You are mixing several concepts. In your Author class you have a protected getName() function. This means that only Author classes and Author subclass can access it.

Further in your project you define a Book as being an Author. However, a Book is not an Author it has an Author.

Because you define your Book as extends Author the book constructor needs to call an explicit Author constructor.

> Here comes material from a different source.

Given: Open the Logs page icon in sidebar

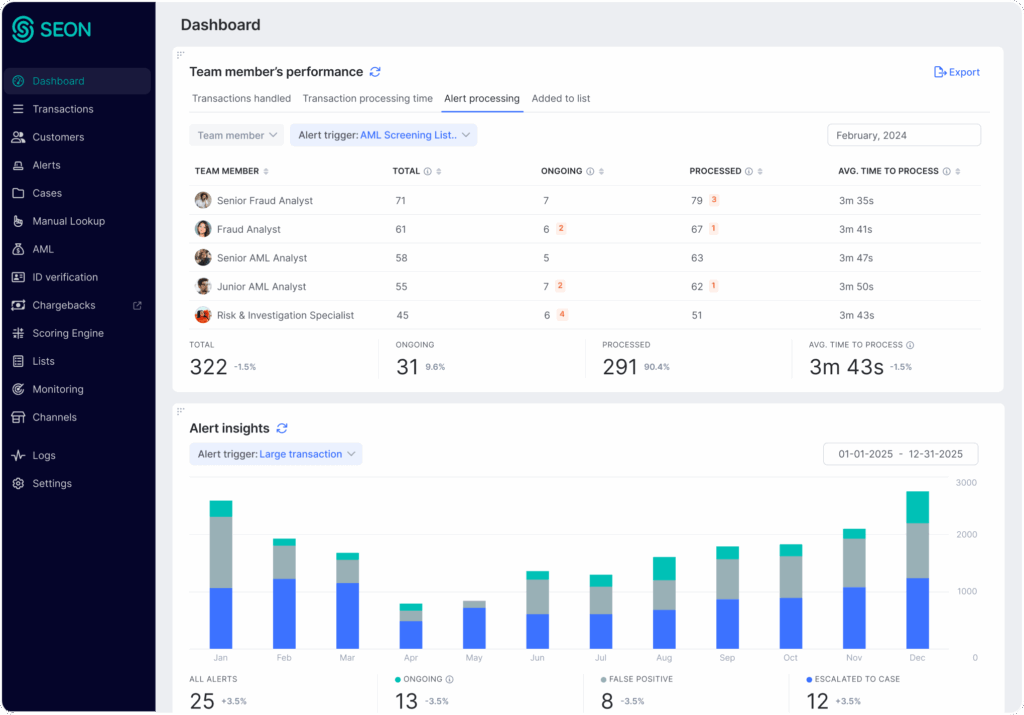Looking at the screenshot, I should 18,455.
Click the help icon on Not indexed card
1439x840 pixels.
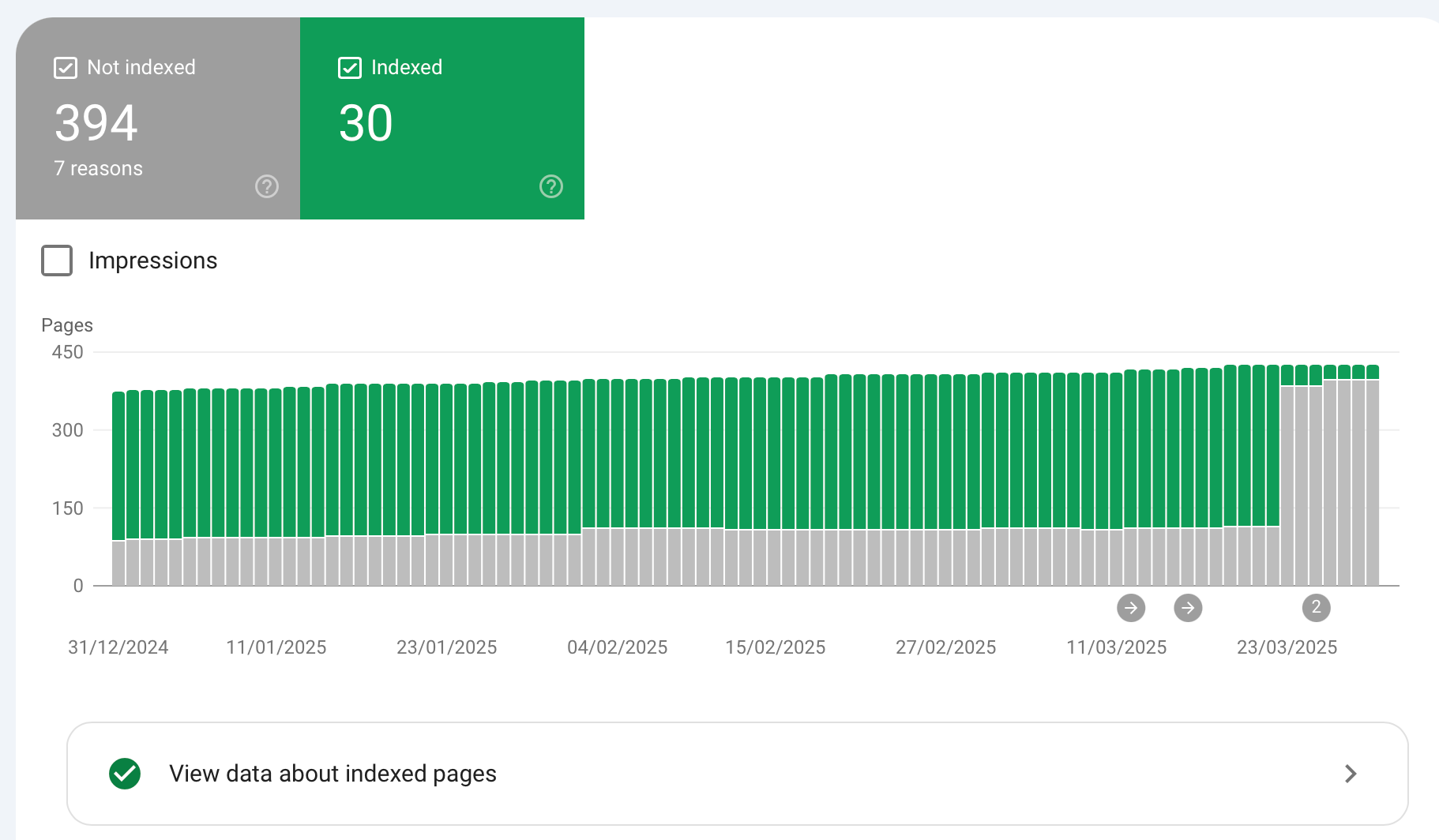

The Java compiler would call the 'default constructor' (Author()) if it could, but as you didn't also provide a default constructor it asks you to tell you what should be called.

My assumption is that you would rather have a structure where a Book has an Author:

public class Author {
  public enum Gender {
    FEMALE, MALE
  }
private final String name;
private final String email;
private final Gender gender;

public Author(String name,String email,Gender gender) {
    this.name = name;
    this.email = email;
    this.gender = gender;         
}

public String getName() {
    return name;
}

public String getEmail() {
    return email;
}

public Gender getGender() {
    return gender;
}
}

class Book  {
  private final String name;
  private final double price;
  private final int qtyInStock;
  private final Author author;

  Book(String name,Author a,double price,int qtyInStock) {
    this.name =name;
    this.author = a;
    this.price = price;
    this.qtyInStock  = qtyInStock;
}

public String getName() {
    return name;
}

public double getPrice() {
    return price;
}

public int getQtyInStock() {
    return qtyInStock;
}

  public Author getAuthor() {
     return author;
 }
}

For type safety I have defined Gender as an enum, instead of a char, which has way to may acceptable values. Also I have extended your example to make the classes ìmmutable (the final fields, no set methods). You may or may not want that.